イスラエル訪問記 その1

現在私は休暇でイスラエルに来ています。政治的な意図は全くなく、コロナ禍でのびのびになっていた、米国のビジネススクール時代のクラスメートと、卒後20年のお祝いをエルサレムですることになったからです。今回は現地の写真を少し掲載したいと思います。

イスラエルと言うと仕事がら、昔から医薬ベンチャーとお付き合いがありました。今でもいくつかの企業や、次々と会社を興しているような、いわゆるシリアルアントレプレナーと呼ばれる起業家も何人か知っています。

そこで改めてイスラエルについて訪問前に本を読んだり、現地の方と話したりして感じたことを書きたく思います。個人的には、日本の将来のあり方として見習うべき点や共通点もあると感じました。

イスラエルは人口およそ900万人、北海道より少し小さいくらいの小国ですが、前述したようにITや医薬など、最先端の分野でたくさんの企業や起業家を生み出しており、その技術は現在、世界の様々な先端産業をけん引しています。一人当たりのGDPでは、日本はすでにイスラエルに抜かれており、イスラエルが52,170.71 USD ‎(2021年)、日本が39,312.66 USD ‎(2021年)です。

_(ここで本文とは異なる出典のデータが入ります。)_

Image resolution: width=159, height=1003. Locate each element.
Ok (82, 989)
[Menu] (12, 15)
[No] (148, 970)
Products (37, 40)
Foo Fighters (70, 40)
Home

産業面では、イスラエルは人口が少ない国だからこそ、また地政学的なリスクを抱えてきた国だからこそ、製造業のような人手が必要な産業は育ちにくかったと思います。むしろスタートアップ企業が、比較的短期間で生み出した技術や知財を海外企業にライセンスし、そのライセンス料を次の新しい技術を生み出す企業や技術へと次々投資するイメージです。日本人と違いイスラエル人は、多弁で非常に短気で、相手が話し終わるのを待てず、とにかく自分の主張したいことを弾丸のようにしゃべり続けるような人が多いように思います。このハイテンションを維持したまま、アイディアを形にすべく、まずはやってみる、ダメなら次へという文化であると感じます。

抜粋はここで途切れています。